Accurate Cytogenetic Biodosimetry Through Automation Of Dicentric Chromosome Curation And Metaphase Cell Selection
Jin Liu, Yaking Li, Ruth Wilkins, Farrah Flegal, Joan H. M. Knoll, Peter K. Rogan.
bioRxiv, doi: https://doi.org/10.1101/120410
Software to automate digital pathology relies on image quality and the rates of false positive and negative objects in these images. Cytogenetic biodosimetry detects dicentric chromosomes (DCs) that arise from exposure to ionizing radiation, and determines radiation dose received from the frequency of DCs. We present image segmentation methods to rank high quality cytogenetic images and eliminate suboptimal metaphase cell data based on novel quality measures. Improvements in DC recognition increase the accuracy of dose estimates, by reducing false positive (FP) DC detection. A set of chromosome morphology segmentation methods selectively filtered out false DCs, arising primarily from extended prometaphase chromosomes, sister chromatid separation and chromosome fragmentation. This reduced FPs by 55% and was highly specific to the abnormal structures (≥97.7%).
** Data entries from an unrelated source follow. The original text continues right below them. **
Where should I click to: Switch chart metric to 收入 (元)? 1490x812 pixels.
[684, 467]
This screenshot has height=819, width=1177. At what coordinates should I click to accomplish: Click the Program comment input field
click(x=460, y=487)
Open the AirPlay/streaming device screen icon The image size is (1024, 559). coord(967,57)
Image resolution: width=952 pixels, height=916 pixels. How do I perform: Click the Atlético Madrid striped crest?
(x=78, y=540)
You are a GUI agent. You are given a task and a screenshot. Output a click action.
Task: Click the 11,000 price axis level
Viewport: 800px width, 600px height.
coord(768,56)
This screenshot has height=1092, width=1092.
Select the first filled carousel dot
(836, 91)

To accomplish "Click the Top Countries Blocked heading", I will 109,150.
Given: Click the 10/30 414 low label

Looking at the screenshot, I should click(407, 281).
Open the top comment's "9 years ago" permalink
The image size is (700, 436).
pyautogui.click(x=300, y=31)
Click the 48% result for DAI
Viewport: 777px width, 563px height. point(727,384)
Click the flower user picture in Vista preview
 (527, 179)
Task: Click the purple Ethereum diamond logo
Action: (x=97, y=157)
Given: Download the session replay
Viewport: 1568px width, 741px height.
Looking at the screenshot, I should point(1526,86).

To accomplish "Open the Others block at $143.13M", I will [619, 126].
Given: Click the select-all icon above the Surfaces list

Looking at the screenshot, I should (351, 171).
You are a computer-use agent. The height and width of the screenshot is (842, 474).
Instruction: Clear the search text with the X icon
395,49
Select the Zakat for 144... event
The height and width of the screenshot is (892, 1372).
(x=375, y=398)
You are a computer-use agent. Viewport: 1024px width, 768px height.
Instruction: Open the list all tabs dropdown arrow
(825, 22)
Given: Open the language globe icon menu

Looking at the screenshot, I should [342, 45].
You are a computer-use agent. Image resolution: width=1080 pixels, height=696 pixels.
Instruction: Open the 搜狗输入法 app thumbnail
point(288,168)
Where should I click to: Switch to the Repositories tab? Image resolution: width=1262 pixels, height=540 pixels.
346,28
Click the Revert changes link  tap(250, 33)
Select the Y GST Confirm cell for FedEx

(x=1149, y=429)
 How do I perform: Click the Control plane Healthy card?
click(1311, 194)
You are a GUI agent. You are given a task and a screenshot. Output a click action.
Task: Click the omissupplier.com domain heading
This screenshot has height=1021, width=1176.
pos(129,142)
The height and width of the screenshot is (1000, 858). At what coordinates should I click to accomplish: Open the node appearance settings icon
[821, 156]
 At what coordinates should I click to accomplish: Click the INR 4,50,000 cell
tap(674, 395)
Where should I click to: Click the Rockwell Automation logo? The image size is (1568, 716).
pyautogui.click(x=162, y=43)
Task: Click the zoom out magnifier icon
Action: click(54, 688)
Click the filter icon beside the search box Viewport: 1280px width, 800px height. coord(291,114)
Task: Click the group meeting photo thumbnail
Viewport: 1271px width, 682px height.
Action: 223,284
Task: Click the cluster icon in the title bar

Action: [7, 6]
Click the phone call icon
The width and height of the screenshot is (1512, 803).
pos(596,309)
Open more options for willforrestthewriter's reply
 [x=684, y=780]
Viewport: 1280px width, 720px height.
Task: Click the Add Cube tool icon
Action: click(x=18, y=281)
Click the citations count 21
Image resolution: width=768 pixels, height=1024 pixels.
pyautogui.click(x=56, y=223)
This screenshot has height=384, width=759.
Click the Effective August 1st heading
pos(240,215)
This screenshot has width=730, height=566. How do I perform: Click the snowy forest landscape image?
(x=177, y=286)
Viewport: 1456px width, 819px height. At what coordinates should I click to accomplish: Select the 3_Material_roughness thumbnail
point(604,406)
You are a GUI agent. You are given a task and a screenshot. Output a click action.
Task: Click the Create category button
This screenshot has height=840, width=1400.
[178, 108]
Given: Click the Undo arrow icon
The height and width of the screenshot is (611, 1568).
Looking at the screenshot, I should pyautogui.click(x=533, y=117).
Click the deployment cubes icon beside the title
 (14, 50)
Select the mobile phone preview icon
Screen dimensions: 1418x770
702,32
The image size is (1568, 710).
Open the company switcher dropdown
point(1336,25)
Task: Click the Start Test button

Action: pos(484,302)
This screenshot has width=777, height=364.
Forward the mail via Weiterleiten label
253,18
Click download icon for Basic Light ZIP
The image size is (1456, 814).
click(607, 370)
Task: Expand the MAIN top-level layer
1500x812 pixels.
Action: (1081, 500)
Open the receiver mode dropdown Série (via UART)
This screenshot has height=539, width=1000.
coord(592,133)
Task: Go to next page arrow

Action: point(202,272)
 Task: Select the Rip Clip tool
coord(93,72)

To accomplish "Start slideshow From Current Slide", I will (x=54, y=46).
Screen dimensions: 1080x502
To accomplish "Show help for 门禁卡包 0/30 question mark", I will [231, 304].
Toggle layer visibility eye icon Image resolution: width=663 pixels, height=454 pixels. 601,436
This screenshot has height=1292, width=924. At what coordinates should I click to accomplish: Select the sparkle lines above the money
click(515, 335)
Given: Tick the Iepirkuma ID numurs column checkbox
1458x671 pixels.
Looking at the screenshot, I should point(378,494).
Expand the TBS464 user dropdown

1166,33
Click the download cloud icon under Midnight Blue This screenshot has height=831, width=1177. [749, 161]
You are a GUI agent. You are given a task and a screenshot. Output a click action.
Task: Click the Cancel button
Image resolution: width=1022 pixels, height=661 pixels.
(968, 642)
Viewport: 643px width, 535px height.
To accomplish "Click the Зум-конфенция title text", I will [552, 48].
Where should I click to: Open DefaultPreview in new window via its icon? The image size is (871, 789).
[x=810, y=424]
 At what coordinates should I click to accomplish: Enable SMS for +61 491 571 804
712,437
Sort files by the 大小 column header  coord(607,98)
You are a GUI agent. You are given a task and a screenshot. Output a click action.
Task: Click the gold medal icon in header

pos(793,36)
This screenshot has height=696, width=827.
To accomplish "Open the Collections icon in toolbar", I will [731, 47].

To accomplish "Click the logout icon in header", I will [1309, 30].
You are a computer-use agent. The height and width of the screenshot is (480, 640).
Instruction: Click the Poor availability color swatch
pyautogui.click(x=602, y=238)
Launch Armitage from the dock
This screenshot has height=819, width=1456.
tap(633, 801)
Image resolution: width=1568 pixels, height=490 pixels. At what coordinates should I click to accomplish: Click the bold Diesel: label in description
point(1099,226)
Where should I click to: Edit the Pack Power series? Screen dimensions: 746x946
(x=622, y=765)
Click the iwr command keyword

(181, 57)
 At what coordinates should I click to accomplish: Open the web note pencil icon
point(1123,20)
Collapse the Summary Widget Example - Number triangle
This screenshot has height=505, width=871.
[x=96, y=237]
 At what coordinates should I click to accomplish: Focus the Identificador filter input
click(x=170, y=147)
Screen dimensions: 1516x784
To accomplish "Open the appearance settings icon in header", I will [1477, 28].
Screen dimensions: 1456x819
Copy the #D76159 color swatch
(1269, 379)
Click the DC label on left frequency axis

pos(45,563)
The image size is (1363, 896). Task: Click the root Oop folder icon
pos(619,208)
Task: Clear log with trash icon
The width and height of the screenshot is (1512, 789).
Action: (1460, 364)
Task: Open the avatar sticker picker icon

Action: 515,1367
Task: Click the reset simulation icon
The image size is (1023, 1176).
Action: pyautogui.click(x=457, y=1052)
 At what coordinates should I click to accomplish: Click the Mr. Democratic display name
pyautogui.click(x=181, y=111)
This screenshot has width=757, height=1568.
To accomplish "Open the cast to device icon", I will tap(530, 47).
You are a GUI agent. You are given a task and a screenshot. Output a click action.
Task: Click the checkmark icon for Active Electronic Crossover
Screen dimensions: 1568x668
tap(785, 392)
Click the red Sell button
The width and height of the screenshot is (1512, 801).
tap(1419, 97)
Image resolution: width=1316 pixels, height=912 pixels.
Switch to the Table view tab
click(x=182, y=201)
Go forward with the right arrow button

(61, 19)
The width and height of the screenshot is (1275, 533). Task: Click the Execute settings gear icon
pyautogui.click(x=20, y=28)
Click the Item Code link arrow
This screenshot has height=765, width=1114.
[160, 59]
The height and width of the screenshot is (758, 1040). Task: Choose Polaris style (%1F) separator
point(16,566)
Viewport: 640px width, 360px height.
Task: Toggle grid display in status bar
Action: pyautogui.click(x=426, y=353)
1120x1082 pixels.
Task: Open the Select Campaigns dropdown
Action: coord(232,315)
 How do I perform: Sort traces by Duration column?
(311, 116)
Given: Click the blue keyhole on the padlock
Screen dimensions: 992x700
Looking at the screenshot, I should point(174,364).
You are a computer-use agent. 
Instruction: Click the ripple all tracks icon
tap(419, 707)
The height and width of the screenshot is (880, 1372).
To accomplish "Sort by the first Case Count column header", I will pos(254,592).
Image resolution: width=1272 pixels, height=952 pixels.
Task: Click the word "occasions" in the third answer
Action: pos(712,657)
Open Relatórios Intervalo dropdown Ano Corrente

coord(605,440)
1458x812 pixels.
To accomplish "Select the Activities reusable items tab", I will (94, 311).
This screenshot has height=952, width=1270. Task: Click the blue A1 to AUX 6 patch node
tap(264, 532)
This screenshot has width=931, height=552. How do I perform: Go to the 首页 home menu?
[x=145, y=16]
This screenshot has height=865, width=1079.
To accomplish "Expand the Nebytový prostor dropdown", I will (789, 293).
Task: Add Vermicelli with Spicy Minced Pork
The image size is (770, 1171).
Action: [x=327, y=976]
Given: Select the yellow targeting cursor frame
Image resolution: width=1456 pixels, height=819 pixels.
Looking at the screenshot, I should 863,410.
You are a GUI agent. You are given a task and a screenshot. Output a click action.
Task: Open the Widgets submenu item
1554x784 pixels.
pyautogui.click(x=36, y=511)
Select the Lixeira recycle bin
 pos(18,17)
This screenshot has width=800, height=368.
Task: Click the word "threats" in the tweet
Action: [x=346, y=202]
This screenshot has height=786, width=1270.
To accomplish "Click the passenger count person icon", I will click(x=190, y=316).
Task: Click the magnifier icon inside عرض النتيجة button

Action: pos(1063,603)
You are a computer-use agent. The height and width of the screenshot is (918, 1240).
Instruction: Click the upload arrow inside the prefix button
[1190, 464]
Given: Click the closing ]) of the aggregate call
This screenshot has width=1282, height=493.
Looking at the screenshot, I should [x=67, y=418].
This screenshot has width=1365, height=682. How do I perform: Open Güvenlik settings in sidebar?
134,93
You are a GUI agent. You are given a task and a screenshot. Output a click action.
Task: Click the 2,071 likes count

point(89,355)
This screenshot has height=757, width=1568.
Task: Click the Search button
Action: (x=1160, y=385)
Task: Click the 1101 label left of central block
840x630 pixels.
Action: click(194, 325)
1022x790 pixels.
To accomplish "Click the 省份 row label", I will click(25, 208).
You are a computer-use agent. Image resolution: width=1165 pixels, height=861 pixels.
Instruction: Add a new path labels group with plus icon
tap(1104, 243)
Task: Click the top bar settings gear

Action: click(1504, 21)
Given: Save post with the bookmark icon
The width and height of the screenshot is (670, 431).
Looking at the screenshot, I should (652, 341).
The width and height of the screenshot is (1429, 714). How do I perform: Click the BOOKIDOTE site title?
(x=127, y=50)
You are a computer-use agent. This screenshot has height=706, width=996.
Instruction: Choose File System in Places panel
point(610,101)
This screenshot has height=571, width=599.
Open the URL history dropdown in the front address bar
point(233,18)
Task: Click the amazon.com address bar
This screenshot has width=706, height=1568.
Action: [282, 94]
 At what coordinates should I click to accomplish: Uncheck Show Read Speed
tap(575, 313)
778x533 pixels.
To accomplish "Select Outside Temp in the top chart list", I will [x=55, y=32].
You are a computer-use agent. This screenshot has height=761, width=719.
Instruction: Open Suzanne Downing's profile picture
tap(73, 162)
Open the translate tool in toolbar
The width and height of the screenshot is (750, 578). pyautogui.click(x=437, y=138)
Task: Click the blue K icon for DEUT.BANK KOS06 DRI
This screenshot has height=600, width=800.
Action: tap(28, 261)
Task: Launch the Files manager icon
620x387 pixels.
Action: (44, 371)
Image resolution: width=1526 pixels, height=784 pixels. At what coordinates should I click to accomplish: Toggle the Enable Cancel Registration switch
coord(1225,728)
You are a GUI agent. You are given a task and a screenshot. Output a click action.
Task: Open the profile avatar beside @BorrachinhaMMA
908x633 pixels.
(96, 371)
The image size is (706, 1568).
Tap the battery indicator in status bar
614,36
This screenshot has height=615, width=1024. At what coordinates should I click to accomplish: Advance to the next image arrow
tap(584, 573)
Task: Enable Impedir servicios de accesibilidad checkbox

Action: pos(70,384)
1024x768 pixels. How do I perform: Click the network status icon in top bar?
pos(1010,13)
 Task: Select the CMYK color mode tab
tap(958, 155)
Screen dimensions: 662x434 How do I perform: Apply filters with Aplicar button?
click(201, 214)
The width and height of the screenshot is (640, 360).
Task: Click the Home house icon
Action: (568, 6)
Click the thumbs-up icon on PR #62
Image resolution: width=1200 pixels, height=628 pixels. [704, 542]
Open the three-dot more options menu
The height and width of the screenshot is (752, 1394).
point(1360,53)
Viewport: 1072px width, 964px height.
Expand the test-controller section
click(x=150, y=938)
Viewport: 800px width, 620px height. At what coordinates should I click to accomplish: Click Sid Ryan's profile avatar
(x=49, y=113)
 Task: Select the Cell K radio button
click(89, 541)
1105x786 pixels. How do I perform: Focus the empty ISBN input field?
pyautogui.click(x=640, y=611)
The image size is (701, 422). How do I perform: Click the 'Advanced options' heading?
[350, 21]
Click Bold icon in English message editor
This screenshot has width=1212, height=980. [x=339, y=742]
Additional procedures were then developed to fully automate image review, resulting in 6 image-level filters that, when combined, selectively remove images with consistently unparsable or incorrectly segmented chromosome morphologies. Overall, these filters can eliminate half of the FPs detected by manual image review. Optimal image selection and FP DCs are minimized by combining multiple feature based segmentation filters and a novel image sorting procedure based on the known distribution of chromosome lengths. Consequently, the average dose estimation error was reduced from 0.4Gy to <0.2Gy with minimal manual review required. These image filtering approaches constitute a reliable and scalable solution that results in more accurate radiation dose estimates.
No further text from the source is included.